La main des sourds

L’art discret de la vélotypie mis en lumière par le sous-titrage hasardeux du discours de Macron

Au-delà de l’allocution du chef de l’Etat – qui a eu lieu jeudi soir en direct –, ce sont les sous-titres hésitants apparaissant en bas de l’écran qui ont fait réagir de nombreux Français.

Il y avait comme un grand écart jeudi soir à partir de 20 heures. D’un côté, la solennité du ton d’Emmanuel Macron annonçant de nouvelles mesures importantes pour lutter contre la propagation de l’épidémie due au coronavirus, qualifiée de « plus grave crise sanitaire qu’ait connue la France depuis un siècle ». De l’autre, la légèreté des blagues sur le Web, moquant les « fautes de frappe » dans les sous-titres qui accompagnaient ce discours.

« Frangnaise, Français »« viris », ou encore « joe sces quiéyeière ér ér ér »… Ces coquilles et maladresses affichées momentanément en bas de l’écran ont décontenancé certains téléspectateurs, au point qu’ils n’arrivaient plus à se concentrer sur ce qu’ils entendaient. Il y a aussi ceux qui en ont profité pour taper sur l’habituel « stagiaire » imaginaire, souvent raillé en pareilles circonstances.

Des memes (images détournées de leurs significations premières) ont rapidement fait leur apparition sur le réseau social Twitter. Des utilisateurs de la plate-forme ont imaginé le coup de chaud sûrement vécu par la personne qui avait du mal à retranscrire le long discours de vingt-sept minutes prononcé par le président de la République.

Initialement prévue pour être enregistrée avant 20 heures, la prise de parole a finalement eu lieu en direct. Contrairement à ce qu’à visiblement cru l’élu Les Républicains Julien Aubert, il ne s’agissait pas d’un « amateur au prompteur », ni d’une intelligence artificielle pas encore au point, mais probablement l’œuvre d’un vélotypiste. Ce métier méconnu est exercé par une dizaine de personnes seulement en France. Il consiste à retranscrire un discours rapidement, tout cela sur un drôle de clavier syllabique : le vélotype.

Sur ce clavier imaginé aux Pays-Bas dans les années 1940, mais conçu cinq décennies plus tard, on se sert simultanément de ses dix doigts, et la barre d’espace n’existe pas. Il y a au contraire une touche « no space » (pas d’espace) qui permet de coller deux syllabes et ainsi de gagner en rapidité. Aussi, toujours dans une volonté de gain de temps, les voyelles sont concentrées au centre du clavier, tandis que les consonnes sont situées aux extrémités. Alors que les claviers Azerty et Qwerty permettent de scripter environ cinquante mots par minute, le vélotype permet d’en saisir le double.
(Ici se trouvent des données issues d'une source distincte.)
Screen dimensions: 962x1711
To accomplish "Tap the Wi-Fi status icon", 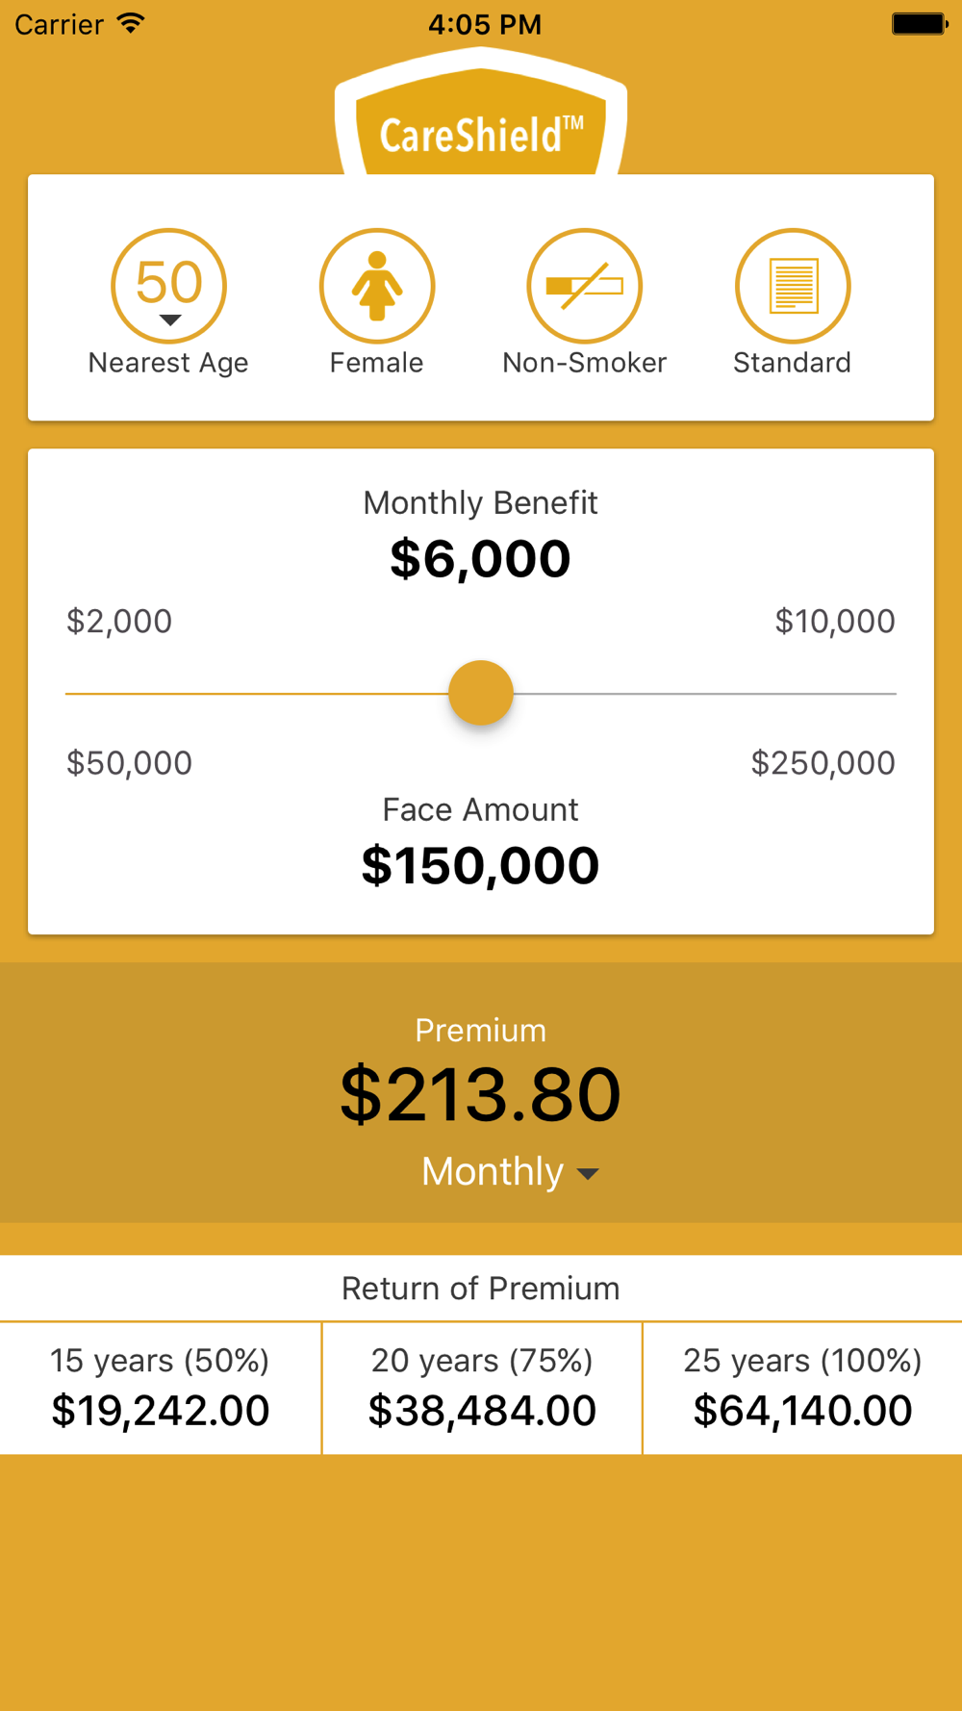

« Cela demande beaucoup d’entraînement »

Interrogée par Le Parisien, l’experte en vélotypie Evelyne Hamon précise en outre que « les touches sont en forme de papillon afin d’appuyer sur plusieurs lettres en même temps. La machine se charge ensuite de les mettre dans le bon ordre ». Si elle convient que « c’était un peu raté hier », elle salue tout de même la performance malgré le poids du stress :

« Cela demande beaucoup d’entraînement, comme la musique, mais ce n’est pas une question de dextérité, plutôt d’automatisme. Comme pour les interprètes en langue étrangère : c’est du direct avec tous les risques qui y sont liés. »

Surnommée « Mylor » sur Twitter, cette utilisatrice qui dit apprendre la vélotypie a raconté à travers une suite de Tweet partagée plus de 8 000 fois en moins de vingt-quatre heures les intérêts et difficultés de cet outil. « Quand on fait une faute, il faut courir après pour la corriger, tout en continuant d’enregistrer l’information. C’est très difficile », justifie-t-elle.
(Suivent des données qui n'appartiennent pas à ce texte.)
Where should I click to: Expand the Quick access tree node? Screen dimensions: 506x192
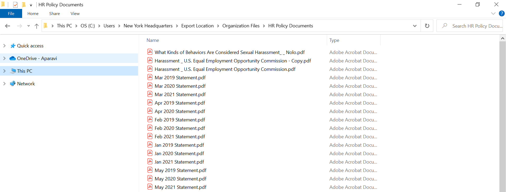(4, 46)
Le président n’aurait-il pas pu donner son texte à l’avance afin d’obtenir des sous-titrages sans fautes ? Celui-ci voulait se laisser la possibilité de sortir de son texte, a raconté à Europe 1 une personne qui a participé à l’organisation de l’allocution.

Près de 25 millions de téléspectateurs ont regardé le discours sans filet d’Emmanuel Macron et les sous-titres qui l’accompagnait : un record absolu pour une allocution télévisée d’un chef de l’Etat en France, et digne d’une finale de Coupe du monde de football. On imagine facilement que cet exercice de haute voltige n’a pas été aisé pour le ou la vélotypiste, qui restera, comme son métier l’y invite, dans l’ombre de sa prestation.